Flow can be difficult to find for individuals – Csíkszentmihályi says in his books that many people experience flow only rarely. However, some people often experience flow, and Csíkszentmihályi calls them autotelic individuals. The skills to find flow can be learned, and while there is not much written about the subject, I think it’s easier to find flow with a bunch of other people who are also seeking it, and who are all using practices that lead to flow, like the Core Protocols.

There are other ways to experience multipersonal flow, for instance in sports, music, dance, or multiplayer online video games, but I don’t know much about ways that are centered in the realm of creative work. In the realm of creating computer software, the only other example of people systematically seeking multipersonal flow that I have seen is on Extreme Programming (XP) teams. While the XP originators do not set it as an explicit goal, pair programming, when combined with the other XP values on a healthy team, seems to be able to produce this mental state in team members with some reliability. But XP seems to only be able to do this with programmers, not across an entire cross-functional (business and technical) team.

I also think multipersonal flow is a key feature of #CultureHacking since the goal of culture hackers is to produce team situations where people are learning, growing, and having fun together while delivering effective results. I think companies that do this will be more successful than companies that don’t.

Are there other work methodologies that can do this? If so, will you let me know? I would like to know about them.


Characteristics of great teams

These are some of the characteristics of the culture of excellence that I want to see in teams I work with.
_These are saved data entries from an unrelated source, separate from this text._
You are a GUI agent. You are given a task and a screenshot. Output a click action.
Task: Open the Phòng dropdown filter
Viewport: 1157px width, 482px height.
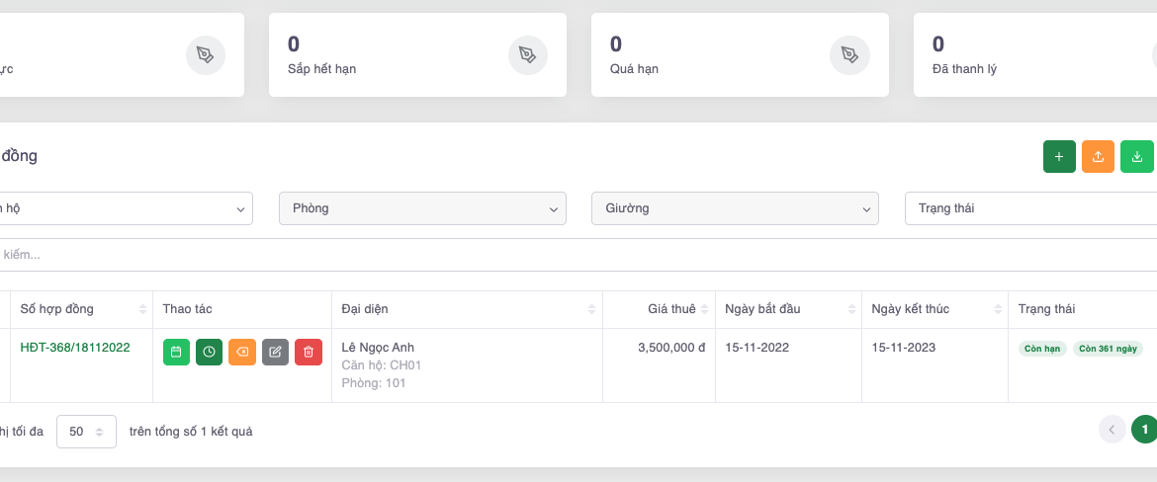tap(422, 208)
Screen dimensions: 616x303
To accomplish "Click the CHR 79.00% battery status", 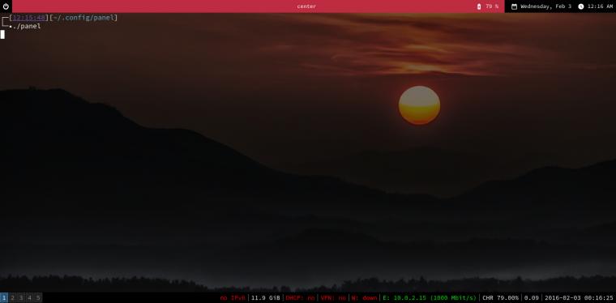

I think great teams that work in any creative field will share these qualities:

SpaceX's Falcon 9 rocket lifts off

  • Optimistic aspiration to greatness – individuals and teams seek out excellence on their own.
  • Shared vision – people and teams are aligned around the same vision and goals, minimizing conflicts and wasted effort
  • Swift and effective conflict resolution – teams minimize waste and maximize speed
  • Results count, not effort – people are oriented on what matters
  • Best ideas win regardless of source – improvements are accepted without politics
  • Interest in improving team performance over time – people work to create an environment that supports personal and team growth
  • Creative intimacy – cross-functional teams that work closely together, and include engineering, business, and user experience people for example
  • Proactive self-organization – teams decide what to do and do it, and do not wait to be told what to do
  • Great decisions are the norm – and meetings are mainly held to make decisions, not pass along information
  • Mistakes and learning are celebrated and encouraged  – maximizing learning and encouraging growth
  • Healthy relationship to authority – people lead and follow as necessary without cynicism

I think #CultureHacking is about creating teams that have these qualities, since teams that have them will be fun, effective, and truly able to contribute new positive innovations to our society. I work in software, so another reason I care about this because I want the cross-functional (business and technical) teams that I work with to be able to rapidly ship great products and services that customers love.

(Thanks to Michele McCarthy and David Socha for their help writing this list.)